» **PROBLEM TO WORK ON**: Each line must appear in the answer exactly as it does in the data.

» **SOURCE MATERIAL**:
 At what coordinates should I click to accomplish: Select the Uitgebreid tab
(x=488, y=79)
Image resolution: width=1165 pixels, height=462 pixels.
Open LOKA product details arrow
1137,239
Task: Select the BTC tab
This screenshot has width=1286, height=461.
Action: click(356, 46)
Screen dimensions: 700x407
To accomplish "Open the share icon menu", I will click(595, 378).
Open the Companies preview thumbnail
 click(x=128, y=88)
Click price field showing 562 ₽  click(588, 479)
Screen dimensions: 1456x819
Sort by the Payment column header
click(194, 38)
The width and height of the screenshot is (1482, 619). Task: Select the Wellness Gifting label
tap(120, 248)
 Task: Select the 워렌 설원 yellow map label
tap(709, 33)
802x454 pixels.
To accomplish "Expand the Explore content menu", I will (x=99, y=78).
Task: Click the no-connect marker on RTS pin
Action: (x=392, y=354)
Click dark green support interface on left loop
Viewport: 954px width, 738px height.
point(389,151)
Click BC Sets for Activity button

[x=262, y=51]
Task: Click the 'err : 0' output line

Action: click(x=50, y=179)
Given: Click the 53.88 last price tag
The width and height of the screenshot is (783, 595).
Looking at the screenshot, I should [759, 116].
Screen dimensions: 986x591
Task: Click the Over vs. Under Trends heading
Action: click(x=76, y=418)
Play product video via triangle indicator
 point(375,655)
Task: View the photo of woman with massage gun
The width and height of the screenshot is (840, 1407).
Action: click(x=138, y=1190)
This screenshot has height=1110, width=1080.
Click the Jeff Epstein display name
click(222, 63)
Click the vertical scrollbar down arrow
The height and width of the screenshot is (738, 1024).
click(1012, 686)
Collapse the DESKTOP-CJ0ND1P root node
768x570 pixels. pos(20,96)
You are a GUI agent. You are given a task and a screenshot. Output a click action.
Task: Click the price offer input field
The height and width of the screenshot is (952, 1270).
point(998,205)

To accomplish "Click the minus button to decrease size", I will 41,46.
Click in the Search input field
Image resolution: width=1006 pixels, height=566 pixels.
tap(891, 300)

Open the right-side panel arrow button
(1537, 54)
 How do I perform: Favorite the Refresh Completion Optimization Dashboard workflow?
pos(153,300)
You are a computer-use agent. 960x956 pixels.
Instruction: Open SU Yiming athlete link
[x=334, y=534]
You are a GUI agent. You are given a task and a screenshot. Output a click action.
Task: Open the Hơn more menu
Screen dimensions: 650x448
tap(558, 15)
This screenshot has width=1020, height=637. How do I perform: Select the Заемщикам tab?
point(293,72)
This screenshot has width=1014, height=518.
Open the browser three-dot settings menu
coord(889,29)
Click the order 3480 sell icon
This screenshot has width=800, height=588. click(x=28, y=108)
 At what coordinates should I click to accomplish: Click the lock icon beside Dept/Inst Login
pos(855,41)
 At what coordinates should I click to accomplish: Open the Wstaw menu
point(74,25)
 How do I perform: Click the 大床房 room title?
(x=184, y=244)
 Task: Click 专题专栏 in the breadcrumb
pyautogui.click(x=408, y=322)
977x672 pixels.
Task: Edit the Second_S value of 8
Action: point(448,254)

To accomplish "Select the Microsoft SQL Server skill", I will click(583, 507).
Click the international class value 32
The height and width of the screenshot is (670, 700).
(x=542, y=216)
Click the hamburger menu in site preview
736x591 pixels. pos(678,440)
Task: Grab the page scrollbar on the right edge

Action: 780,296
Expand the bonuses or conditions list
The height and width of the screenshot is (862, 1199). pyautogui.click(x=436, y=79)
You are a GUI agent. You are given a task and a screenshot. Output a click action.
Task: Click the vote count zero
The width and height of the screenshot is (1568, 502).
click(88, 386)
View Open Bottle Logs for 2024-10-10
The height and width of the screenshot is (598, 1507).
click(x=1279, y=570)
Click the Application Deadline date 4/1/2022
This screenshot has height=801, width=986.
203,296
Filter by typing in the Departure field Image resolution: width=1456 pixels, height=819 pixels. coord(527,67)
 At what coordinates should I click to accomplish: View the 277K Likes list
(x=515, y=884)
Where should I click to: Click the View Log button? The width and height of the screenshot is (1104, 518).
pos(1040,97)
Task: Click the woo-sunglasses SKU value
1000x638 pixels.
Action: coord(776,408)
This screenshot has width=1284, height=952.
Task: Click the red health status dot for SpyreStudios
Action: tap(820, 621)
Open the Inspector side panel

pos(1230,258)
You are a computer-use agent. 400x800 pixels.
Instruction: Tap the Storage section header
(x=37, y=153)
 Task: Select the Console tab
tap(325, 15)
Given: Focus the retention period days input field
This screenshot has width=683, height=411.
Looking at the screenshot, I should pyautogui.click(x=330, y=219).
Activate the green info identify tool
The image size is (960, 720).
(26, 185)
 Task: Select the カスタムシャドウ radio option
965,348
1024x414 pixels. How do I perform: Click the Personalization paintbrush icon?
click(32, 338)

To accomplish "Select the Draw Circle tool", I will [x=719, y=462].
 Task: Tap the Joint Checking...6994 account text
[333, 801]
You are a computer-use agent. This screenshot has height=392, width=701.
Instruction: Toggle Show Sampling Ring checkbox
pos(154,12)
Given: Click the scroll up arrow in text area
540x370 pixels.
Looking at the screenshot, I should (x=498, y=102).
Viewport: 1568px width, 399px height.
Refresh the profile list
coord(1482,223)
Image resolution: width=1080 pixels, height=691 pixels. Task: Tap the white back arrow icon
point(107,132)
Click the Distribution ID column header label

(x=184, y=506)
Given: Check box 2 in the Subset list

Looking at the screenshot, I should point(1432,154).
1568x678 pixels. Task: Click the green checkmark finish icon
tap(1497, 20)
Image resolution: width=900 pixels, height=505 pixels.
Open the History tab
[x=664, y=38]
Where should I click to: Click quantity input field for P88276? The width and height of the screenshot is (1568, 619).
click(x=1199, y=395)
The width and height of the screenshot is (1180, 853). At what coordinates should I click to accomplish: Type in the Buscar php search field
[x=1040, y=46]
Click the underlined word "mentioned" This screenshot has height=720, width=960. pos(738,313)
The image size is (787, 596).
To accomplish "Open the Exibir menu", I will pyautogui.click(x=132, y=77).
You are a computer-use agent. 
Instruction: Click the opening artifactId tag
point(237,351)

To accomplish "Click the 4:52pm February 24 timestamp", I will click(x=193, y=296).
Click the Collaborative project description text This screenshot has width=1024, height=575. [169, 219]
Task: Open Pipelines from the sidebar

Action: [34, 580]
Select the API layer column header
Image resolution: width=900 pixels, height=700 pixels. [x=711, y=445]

» **ANSWER SECTION**:
 At what coordinates should I click to accomplish: Select the Uitgebreid tab
(x=488, y=79)
Image resolution: width=1165 pixels, height=462 pixels.
Open LOKA product details arrow
1137,239
Task: Select the BTC tab
This screenshot has width=1286, height=461.
Action: click(356, 46)
Screen dimensions: 700x407
To accomplish "Open the share icon menu", I will click(595, 378).
Open the Companies preview thumbnail
 click(x=128, y=88)
Click price field showing 562 ₽  click(588, 479)
Screen dimensions: 1456x819
Sort by the Payment column header
click(194, 38)
The width and height of the screenshot is (1482, 619). Task: Select the Wellness Gifting label
tap(120, 248)
 Task: Select the 워렌 설원 yellow map label
tap(709, 33)
802x454 pixels.
To accomplish "Expand the Explore content menu", I will (x=99, y=78).
Task: Click the no-connect marker on RTS pin
Action: (x=392, y=354)
Click dark green support interface on left loop
Viewport: 954px width, 738px height.
point(389,151)
Click BC Sets for Activity button

[x=262, y=51]
Task: Click the 'err : 0' output line

Action: click(x=50, y=179)
Given: Click the 53.88 last price tag
The width and height of the screenshot is (783, 595).
Looking at the screenshot, I should [759, 116].
Screen dimensions: 986x591
Task: Click the Over vs. Under Trends heading
Action: click(x=76, y=418)
Play product video via triangle indicator
 point(375,655)
Task: View the photo of woman with massage gun
The width and height of the screenshot is (840, 1407).
Action: click(x=138, y=1190)
This screenshot has height=1110, width=1080.
Click the Jeff Epstein display name
click(222, 63)
Click the vertical scrollbar down arrow
The height and width of the screenshot is (738, 1024).
click(1012, 686)
Collapse the DESKTOP-CJ0ND1P root node
768x570 pixels. pos(20,96)
You are a GUI agent. You are given a task and a screenshot. Output a click action.
Task: Click the price offer input field
The height and width of the screenshot is (952, 1270).
point(998,205)

To accomplish "Click the minus button to decrease size", I will 41,46.
Click in the Search input field
Image resolution: width=1006 pixels, height=566 pixels.
tap(891, 300)

Open the right-side panel arrow button
(1537, 54)
 How do I perform: Favorite the Refresh Completion Optimization Dashboard workflow?
pos(153,300)
You are a computer-use agent. 960x956 pixels.
Instruction: Open SU Yiming athlete link
[x=334, y=534]
You are a GUI agent. You are given a task and a screenshot. Output a click action.
Task: Open the Hơn more menu
Screen dimensions: 650x448
tap(558, 15)
This screenshot has width=1020, height=637. How do I perform: Select the Заемщикам tab?
point(293,72)
This screenshot has width=1014, height=518.
Open the browser three-dot settings menu
coord(889,29)
Click the order 3480 sell icon
This screenshot has width=800, height=588. click(x=28, y=108)
 At what coordinates should I click to accomplish: Click the lock icon beside Dept/Inst Login
pos(855,41)
 At what coordinates should I click to accomplish: Open the Wstaw menu
point(74,25)
 How do I perform: Click the 大床房 room title?
(x=184, y=244)
 Task: Click 专题专栏 in the breadcrumb
pyautogui.click(x=408, y=322)
977x672 pixels.
Task: Edit the Second_S value of 8
Action: point(448,254)

To accomplish "Select the Microsoft SQL Server skill", I will click(583, 507).
Click the international class value 32
The height and width of the screenshot is (670, 700).
(x=542, y=216)
Click the hamburger menu in site preview
736x591 pixels. pos(678,440)
Task: Grab the page scrollbar on the right edge

Action: 780,296
Expand the bonuses or conditions list
The height and width of the screenshot is (862, 1199). pyautogui.click(x=436, y=79)
You are a GUI agent. You are given a task and a screenshot. Output a click action.
Task: Click the vote count zero
The width and height of the screenshot is (1568, 502).
click(88, 386)
View Open Bottle Logs for 2024-10-10
The height and width of the screenshot is (598, 1507).
click(x=1279, y=570)
Click the Application Deadline date 4/1/2022
This screenshot has height=801, width=986.
203,296
Filter by typing in the Departure field Image resolution: width=1456 pixels, height=819 pixels. coord(527,67)
 At what coordinates should I click to accomplish: View the 277K Likes list
(x=515, y=884)
Where should I click to: Click the View Log button? The width and height of the screenshot is (1104, 518).
pos(1040,97)
Task: Click the woo-sunglasses SKU value
1000x638 pixels.
Action: coord(776,408)
This screenshot has width=1284, height=952.
Task: Click the red health status dot for SpyreStudios
Action: tap(820, 621)
Open the Inspector side panel

pos(1230,258)
You are a computer-use agent. 400x800 pixels.
Instruction: Tap the Storage section header
(x=37, y=153)
 Task: Select the Console tab
tap(325, 15)
Given: Focus the retention period days input field
This screenshot has width=683, height=411.
Looking at the screenshot, I should pyautogui.click(x=330, y=219).
Activate the green info identify tool
The image size is (960, 720).
(26, 185)
 Task: Select the カスタムシャドウ radio option
965,348
1024x414 pixels. How do I perform: Click the Personalization paintbrush icon?
click(32, 338)

To accomplish "Select the Draw Circle tool", I will [x=719, y=462].
 Task: Tap the Joint Checking...6994 account text
[333, 801]
You are a computer-use agent. This screenshot has height=392, width=701.
Instruction: Toggle Show Sampling Ring checkbox
pos(154,12)
Given: Click the scroll up arrow in text area
540x370 pixels.
Looking at the screenshot, I should (x=498, y=102).
Viewport: 1568px width, 399px height.
Refresh the profile list
coord(1482,223)
Image resolution: width=1080 pixels, height=691 pixels. Task: Tap the white back arrow icon
point(107,132)
Click the Distribution ID column header label

(x=184, y=506)
Given: Check box 2 in the Subset list

Looking at the screenshot, I should point(1432,154).
1568x678 pixels. Task: Click the green checkmark finish icon
tap(1497, 20)
Image resolution: width=900 pixels, height=505 pixels.
Open the History tab
[x=664, y=38]
Where should I click to: Click quantity input field for P88276? The width and height of the screenshot is (1568, 619).
click(x=1199, y=395)
The width and height of the screenshot is (1180, 853). At what coordinates should I click to accomplish: Type in the Buscar php search field
[x=1040, y=46]
Click the underlined word "mentioned" This screenshot has height=720, width=960. pos(738,313)
The image size is (787, 596).
To accomplish "Open the Exibir menu", I will pyautogui.click(x=132, y=77).
You are a computer-use agent. 
Instruction: Click the opening artifactId tag
point(237,351)

To accomplish "Click the 4:52pm February 24 timestamp", I will click(x=193, y=296).
Click the Collaborative project description text This screenshot has width=1024, height=575. [169, 219]
Task: Open Pipelines from the sidebar

Action: [34, 580]
Select the API layer column header
Image resolution: width=900 pixels, height=700 pixels. [x=711, y=445]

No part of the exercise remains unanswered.